Adama meets with Roslin on Colonial One to discuss the proposal to wipe out the Cylons. Roslin is in favor of the plan, but Adama is uneasy, pointing out that he needs a Presidential Order to use biological weapons. Roslin sees through this as Adama's way of "passing the buck", a point that Adama readily concedes. Roslin takes the responsibility, and orders Adama to carry out the plan to destroy the Cylons with the virus.

Baltar continues to be tortured by Number Three who demands he tell her what he knows. Gaius's mind, however, drifts in and out between the torture room and the beach with Six, who begins to have sex with him. In between intense pain and erotic pleasure, Baltar talks of religion and faith, a monologue that makes little sense to Three because Gaius is actually talking to the Six in his head. He tells Six he loves her but Three doesn't realize who he is talking to, and she ends the torture with a look of pity on her face.
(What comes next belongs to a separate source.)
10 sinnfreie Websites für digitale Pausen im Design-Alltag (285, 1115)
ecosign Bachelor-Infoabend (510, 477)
Galactica jumps away from the Colonial fleet and appears in a location within the Cylons' detection range. A Cylon fleet, complete with Resurrection Ship, duly appears. Adama orders Apollo to execute the Cylon prisoners, but when Apollo arrives at their cell, he discovers that the Cylons are already dead. Adama immediately recalls Galacticas fighters and the Galactica jumps away.

The Cylons were in fact killed by Helo, who had secretly sabotaged the air handlers to remove the oxygen from their cell. Expecting to be arrested at any moment, Helo confesses his actions to Athena. He tells Athena that he believes he has made the right decision. However, the dreaded knock at the door of his quarters never comes.

Adama tells Roslin that the Cylons were killed before they had a chance to download to the Resurrection Ship, and that the plan to infect the Cylons with the virus has failed. Roslin believes there are only two possible suspects and asks what Adama is going to do about an investigation. Adama believes the device was a marker, and that they are definitely on the right track to finding Earth. Roslin agrees with this, but points out that if the humans are on the right track to Earth, then the Cylons must be too.

==Emmy Award consideration==
James Callis submitted this episode for consideration in the category of "Outstanding Supporting Actor in a Drama Series" on his behalf for the 2007 Emmy Awards.